◆ **WHAT YOU WILL DO**: Retype the line where "This screenshot has height=728, width=1024." appears and each line that follows it down to the last line of the records below. Leave the pictures out.

[EXCERPTED DATA Boundary: Start]

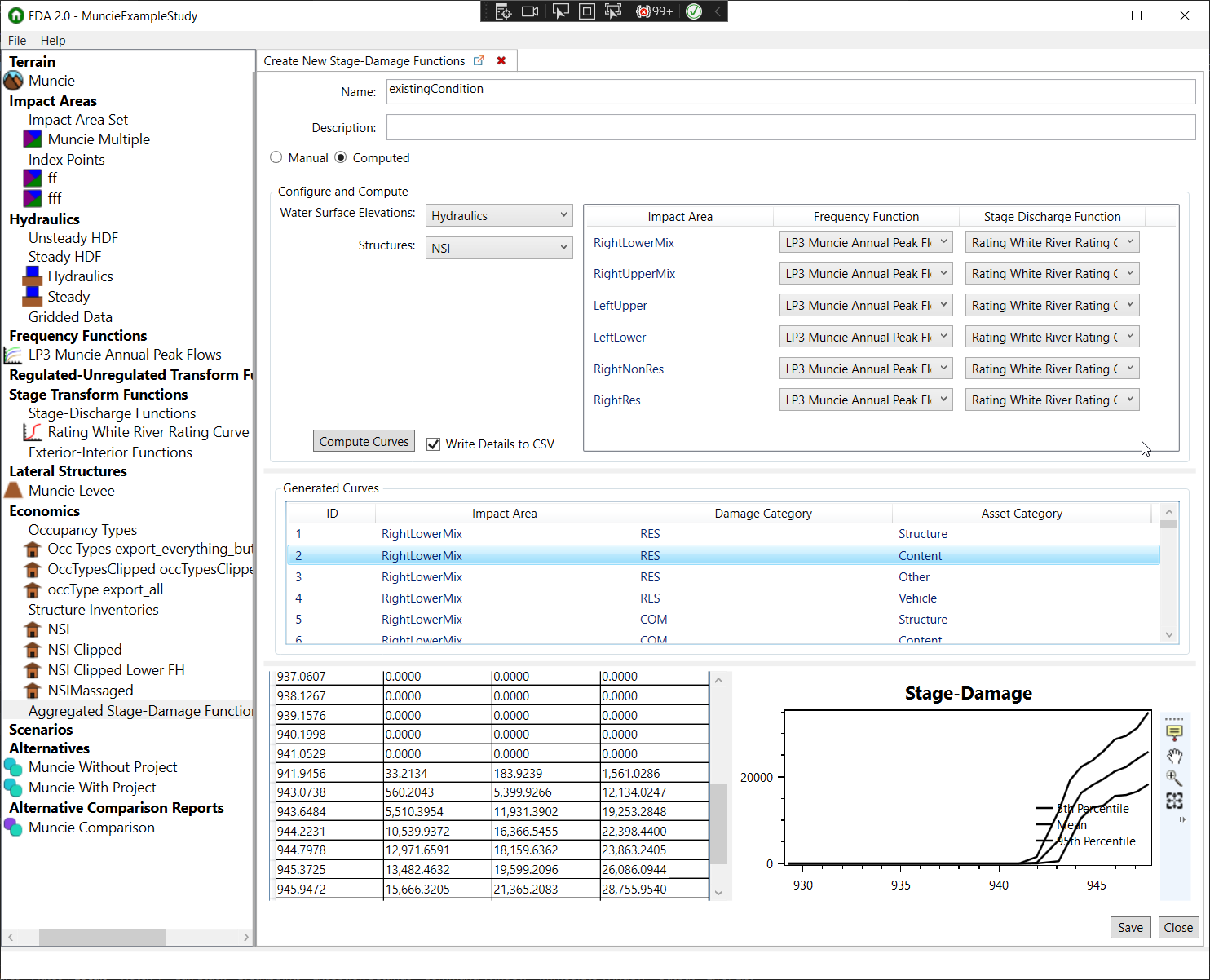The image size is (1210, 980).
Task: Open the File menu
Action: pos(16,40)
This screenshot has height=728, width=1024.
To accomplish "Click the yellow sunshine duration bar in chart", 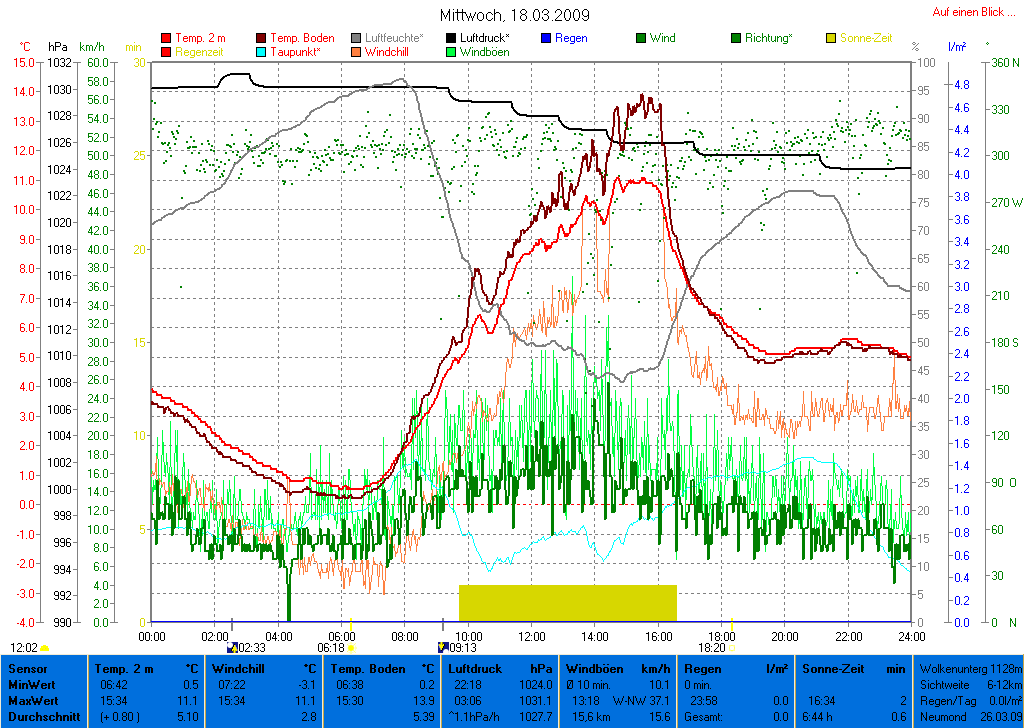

[EXCERPTED DATA Boundary: End]

◆ **ANSWER SECTION**:
This screenshot has height=728, width=1024.
To accomplish "Click the yellow sunshine duration bar in chart", 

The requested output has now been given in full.